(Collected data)
== Segment start ==

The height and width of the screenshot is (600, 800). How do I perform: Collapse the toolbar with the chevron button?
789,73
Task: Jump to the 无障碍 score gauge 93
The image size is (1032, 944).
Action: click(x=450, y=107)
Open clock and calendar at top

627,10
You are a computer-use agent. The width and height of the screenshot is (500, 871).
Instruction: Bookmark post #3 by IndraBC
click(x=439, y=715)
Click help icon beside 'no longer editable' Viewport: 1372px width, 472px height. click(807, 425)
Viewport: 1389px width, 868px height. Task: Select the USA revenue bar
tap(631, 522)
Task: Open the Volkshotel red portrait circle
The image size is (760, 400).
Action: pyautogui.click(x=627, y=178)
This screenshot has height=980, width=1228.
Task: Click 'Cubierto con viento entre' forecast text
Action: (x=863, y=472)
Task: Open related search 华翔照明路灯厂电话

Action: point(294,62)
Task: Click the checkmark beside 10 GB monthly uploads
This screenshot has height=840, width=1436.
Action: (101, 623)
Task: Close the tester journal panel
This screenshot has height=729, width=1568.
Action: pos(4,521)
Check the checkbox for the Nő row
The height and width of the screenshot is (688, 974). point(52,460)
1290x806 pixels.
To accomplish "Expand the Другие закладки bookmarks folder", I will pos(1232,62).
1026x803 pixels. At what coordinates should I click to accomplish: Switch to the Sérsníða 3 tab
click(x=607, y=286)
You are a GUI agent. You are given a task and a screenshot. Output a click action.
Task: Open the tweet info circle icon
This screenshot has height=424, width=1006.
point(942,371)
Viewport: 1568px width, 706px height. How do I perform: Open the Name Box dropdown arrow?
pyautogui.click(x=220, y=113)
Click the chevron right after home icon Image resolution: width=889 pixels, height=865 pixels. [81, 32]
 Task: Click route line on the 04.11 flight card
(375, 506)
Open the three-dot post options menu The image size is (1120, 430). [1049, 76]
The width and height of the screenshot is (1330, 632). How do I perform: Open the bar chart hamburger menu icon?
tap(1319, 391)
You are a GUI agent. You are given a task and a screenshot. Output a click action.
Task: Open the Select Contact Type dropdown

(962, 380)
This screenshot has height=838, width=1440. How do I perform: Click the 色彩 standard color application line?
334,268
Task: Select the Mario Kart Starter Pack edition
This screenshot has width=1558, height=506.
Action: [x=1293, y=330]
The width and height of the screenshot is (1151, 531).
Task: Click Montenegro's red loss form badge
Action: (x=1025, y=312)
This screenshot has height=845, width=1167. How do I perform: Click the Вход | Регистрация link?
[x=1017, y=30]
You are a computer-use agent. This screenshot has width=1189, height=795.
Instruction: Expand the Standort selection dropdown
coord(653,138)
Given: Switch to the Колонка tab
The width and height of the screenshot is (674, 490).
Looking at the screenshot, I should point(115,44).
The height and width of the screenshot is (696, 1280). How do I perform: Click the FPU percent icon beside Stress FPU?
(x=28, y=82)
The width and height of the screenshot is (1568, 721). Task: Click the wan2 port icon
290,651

== Segment end ==

### Task details:
Print out every entry, keeping each one exact.

### Exercise result:
The height and width of the screenshot is (600, 800). How do I perform: Collapse the toolbar with the chevron button?
789,73
Task: Jump to the 无障碍 score gauge 93
The image size is (1032, 944).
Action: click(x=450, y=107)
Open clock and calendar at top

627,10
You are a computer-use agent. The width and height of the screenshot is (500, 871).
Instruction: Bookmark post #3 by IndraBC
click(x=439, y=715)
Click help icon beside 'no longer editable' Viewport: 1372px width, 472px height. click(807, 425)
Viewport: 1389px width, 868px height. Task: Select the USA revenue bar
tap(631, 522)
Task: Open the Volkshotel red portrait circle
The image size is (760, 400).
Action: pyautogui.click(x=627, y=178)
This screenshot has height=980, width=1228.
Task: Click 'Cubierto con viento entre' forecast text
Action: (x=863, y=472)
Task: Open related search 华翔照明路灯厂电话

Action: point(294,62)
Task: Click the checkmark beside 10 GB monthly uploads
This screenshot has height=840, width=1436.
Action: (101, 623)
Task: Close the tester journal panel
This screenshot has height=729, width=1568.
Action: pos(4,521)
Check the checkbox for the Nő row
The height and width of the screenshot is (688, 974). point(52,460)
1290x806 pixels.
To accomplish "Expand the Другие закладки bookmarks folder", I will pos(1232,62).
1026x803 pixels. At what coordinates should I click to accomplish: Switch to the Sérsníða 3 tab
click(x=607, y=286)
You are a GUI agent. You are given a task and a screenshot. Output a click action.
Task: Open the tweet info circle icon
This screenshot has height=424, width=1006.
point(942,371)
Viewport: 1568px width, 706px height. How do I perform: Open the Name Box dropdown arrow?
pyautogui.click(x=220, y=113)
Click the chevron right after home icon Image resolution: width=889 pixels, height=865 pixels. [81, 32]
 Task: Click route line on the 04.11 flight card
(375, 506)
Open the three-dot post options menu The image size is (1120, 430). [1049, 76]
The width and height of the screenshot is (1330, 632). How do I perform: Open the bar chart hamburger menu icon?
tap(1319, 391)
You are a GUI agent. You are given a task and a screenshot. Output a click action.
Task: Open the Select Contact Type dropdown

(962, 380)
This screenshot has height=838, width=1440. How do I perform: Click the 色彩 standard color application line?
334,268
Task: Select the Mario Kart Starter Pack edition
This screenshot has width=1558, height=506.
Action: [x=1293, y=330]
The width and height of the screenshot is (1151, 531).
Task: Click Montenegro's red loss form badge
Action: (x=1025, y=312)
This screenshot has height=845, width=1167. How do I perform: Click the Вход | Регистрация link?
[x=1017, y=30]
You are a computer-use agent. This screenshot has width=1189, height=795.
Instruction: Expand the Standort selection dropdown
coord(653,138)
Given: Switch to the Колонка tab
The width and height of the screenshot is (674, 490).
Looking at the screenshot, I should point(115,44).
The height and width of the screenshot is (696, 1280). How do I perform: Click the FPU percent icon beside Stress FPU?
(x=28, y=82)
The width and height of the screenshot is (1568, 721). Task: Click the wan2 port icon
290,651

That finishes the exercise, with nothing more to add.